_GOAL OF THE EXERCISE_
The complete data, repeated exactly, should form your response.

[Stored items]
□ □ □

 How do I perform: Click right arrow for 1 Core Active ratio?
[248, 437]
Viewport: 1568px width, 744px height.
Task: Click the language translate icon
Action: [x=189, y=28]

□ □ □

_RESULT FOR THIS EXERCISE_
 How do I perform: Click right arrow for 1 Core Active ratio?
[248, 437]
Viewport: 1568px width, 744px height.
Task: Click the language translate icon
Action: [x=189, y=28]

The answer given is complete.